The internet – arguably the best technology – has evolved from a mere invention to become part of human life. Interestingly, from communications and education to businesses, the usefulness of the internet is evident in all sectors.

Unfortunately, despite all its advantages, the internet comes with a plethora of risks. In fact, it has given rise to an all-new array of digital threats.

With scams, hacking attacks, malware, and many other internet threats growing rapidly, the web has seemingly become dangerous. Thus, every internet user, from individuals to businesses, needs to apply various practices to stay safe from online threats.

Although, some companies have raised their alert levels to keep you safe online by deploying some security features. But still, you have to do more from your side to ensure total security.

In simple words, you should be aware of the dangers as much as you get excited about the cool things when stepping into the online world. That’s because if an attacker gets hold of your personal information, a lot of damage will likely come your way.

Gladly, while the internet seems a jungle of a million threats, you can still easily protect your online privacy with many easy ways. This article explains them all to you.

How to stay safe online – quick summary

Staying secure online is all about implementing basic security practices at every step. It’s more about developing the mindset for online security rather than merely following some instructions.

So, if you already have that mindset and want to know how you can achieve online safety, here is a quick review of all 19 methods that this article describes in detail.

  • Secure your device with a robust antivirus/antimalware solution.
  • Protect your network with a firewall and a robust VPN.
  • Protect all your personal and official accounts with strong passwords and multi-factor authentication.
  • Avoid being more than ‘social’ on social media.
  • Think twice before clicking on a link or opening an attachment, or downloading a file.
  • Never fall for any message, email, or offer from a stranger.
  • Switch to secure online payment options instead of using your credit card or bank details.
  • Teach your kids about online privacy.
  • Remember, “nothing is for free in the online world (besides advice)” – re-read this point.

Curious to know how actually to implement these points to stay safe from online risks? Read along.

Ways to stay safe online

Perhaps, you may be thinking that protecting your online identity, personal devices, and internet activities could dig deep into your pockets.

However, most of the tips would cost you nothing but some time and attention.

Now, without any further ado, here are the ways that will help you protect internet privacy;

1. Make use of a VPN

VPNs are one of the top ways to protect your privacy online as they enable you to stay anonymous throughout your browsing sessions.
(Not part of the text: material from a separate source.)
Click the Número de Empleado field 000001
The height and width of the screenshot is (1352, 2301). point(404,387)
A VPN works by connecting the users to the internet via another server (a virtual server for the user). Also, the connection gets encrypted by the VPN service provider.
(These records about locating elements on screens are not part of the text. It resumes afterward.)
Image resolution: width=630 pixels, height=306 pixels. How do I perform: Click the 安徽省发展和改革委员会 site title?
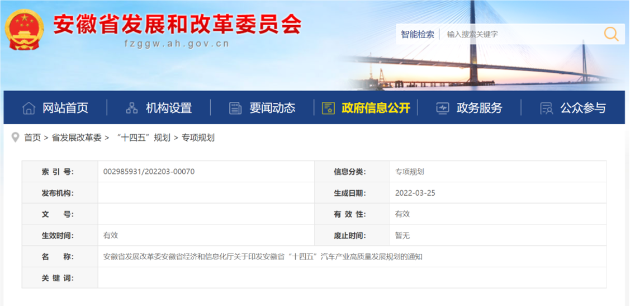(x=177, y=23)
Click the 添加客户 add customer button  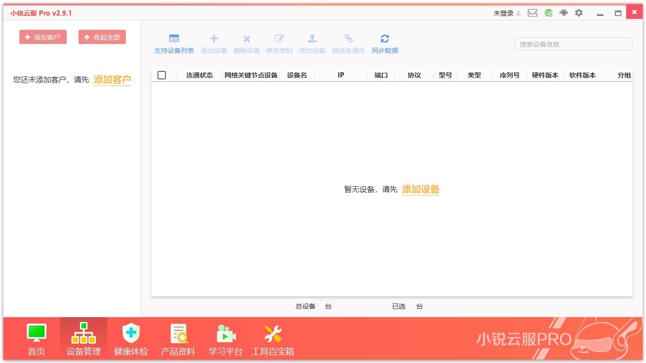(43, 36)
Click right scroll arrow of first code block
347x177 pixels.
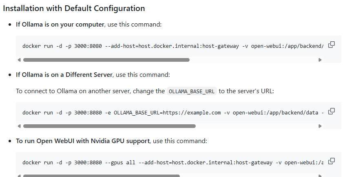320,60
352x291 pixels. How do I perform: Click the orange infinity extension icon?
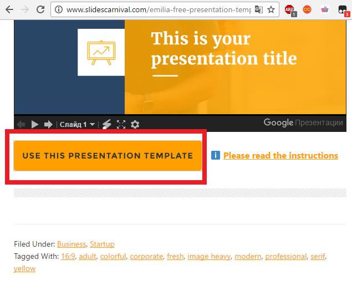coord(307,9)
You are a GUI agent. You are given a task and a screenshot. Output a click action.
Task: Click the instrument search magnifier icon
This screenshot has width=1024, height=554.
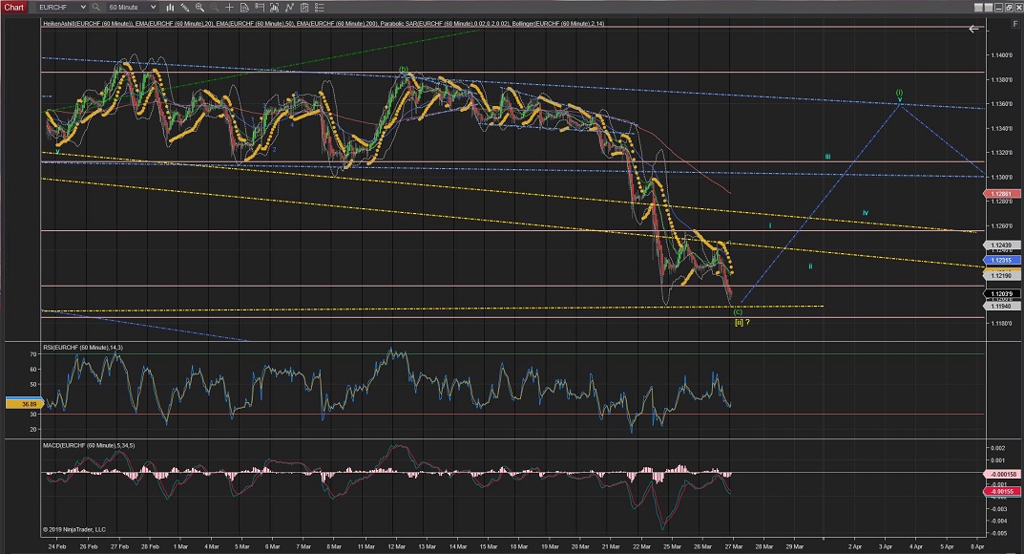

As the VPN makes your internet traffic go through a secure tunnel (the encrypted connection), online snoopers such as spammers, hackers, or governments cannot obtain your data. And, even if they succeed in infiltrating the tunnel, they can’t read your data due to the VPN’s encryption.
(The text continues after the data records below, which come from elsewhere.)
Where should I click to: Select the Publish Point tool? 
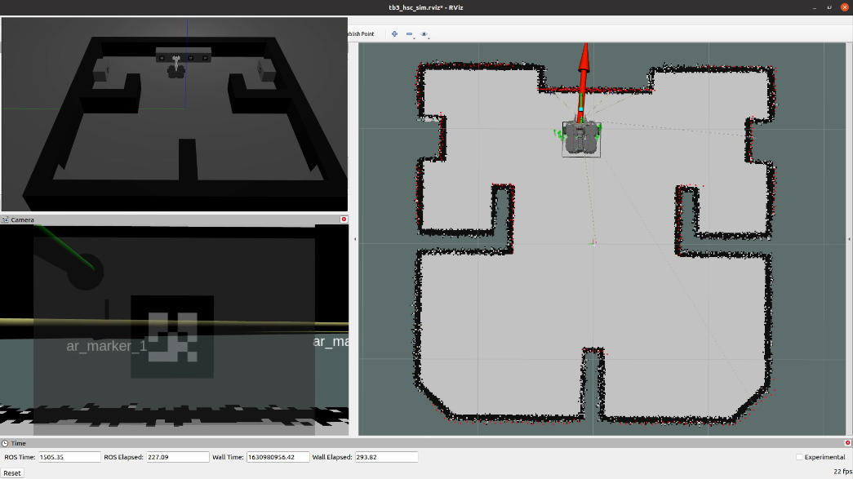[x=360, y=34]
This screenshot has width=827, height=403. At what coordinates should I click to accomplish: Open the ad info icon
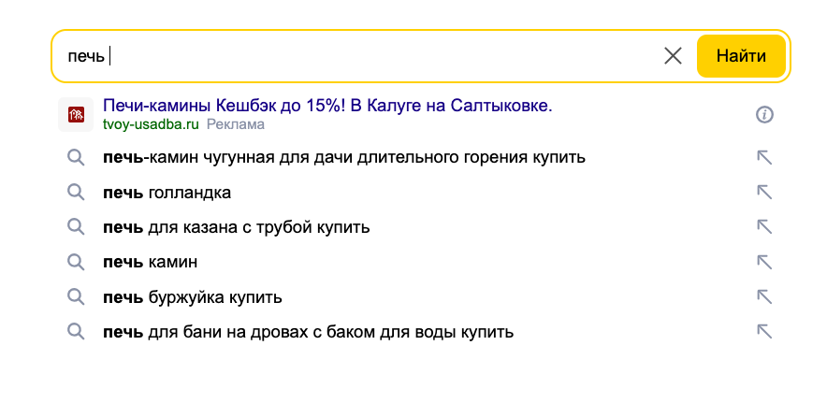pyautogui.click(x=764, y=114)
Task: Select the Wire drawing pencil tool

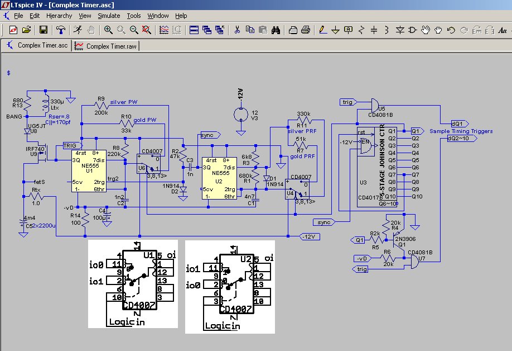Action: [x=323, y=30]
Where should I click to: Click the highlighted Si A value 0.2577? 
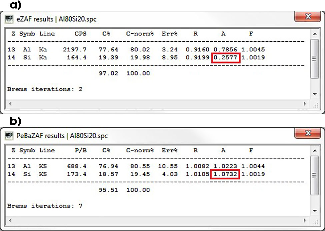click(x=225, y=58)
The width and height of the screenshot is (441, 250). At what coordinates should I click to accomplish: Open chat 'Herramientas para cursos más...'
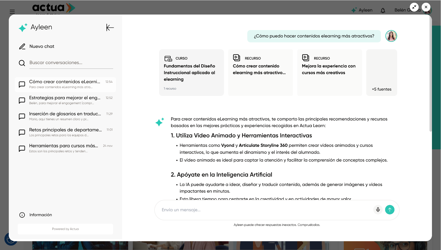[x=65, y=148]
Certainly, a VPN is your best line of defense whenever you go online, especially when using a free WiFi connection at a public place, like a coffee shop.

Lured by the idea of using free internet, you happily connect to the free WiFi available without realizing the security risks of such a connection. It’s in such places that attackers snoop into your device and even steal your significant information.

Therefore, before connecting to such free WiFi networks, you should ensure having the best Virtual Private Network (VPN) already installed on your phone.

A quality VPN such as ExpressVPN encrypts your internet traffic and routes it via the server of the company’s VPN. Hence, no one will be able to snoop on your data, not even the owner of the free Wi-Fi.

Moreover, a VPN hides your IP address, which blocks the big brothers from monitoring and identifying your location.

Furthermore, it will help you unblock online content otherwise restricted in your country.

2. Use unique password for each website

Passwords work as the key to getting onto various sites and accounts. That’s why most folks use a single password over several accounts online to avoid the hassle of managing and remembering a bunch of different passwords.

However, reusing passwords means that if an attacker gets hold of your password, it’s common sense that they will try it with your other accounts. And if they succeed, it means you lose all your accounts to the hacker at once.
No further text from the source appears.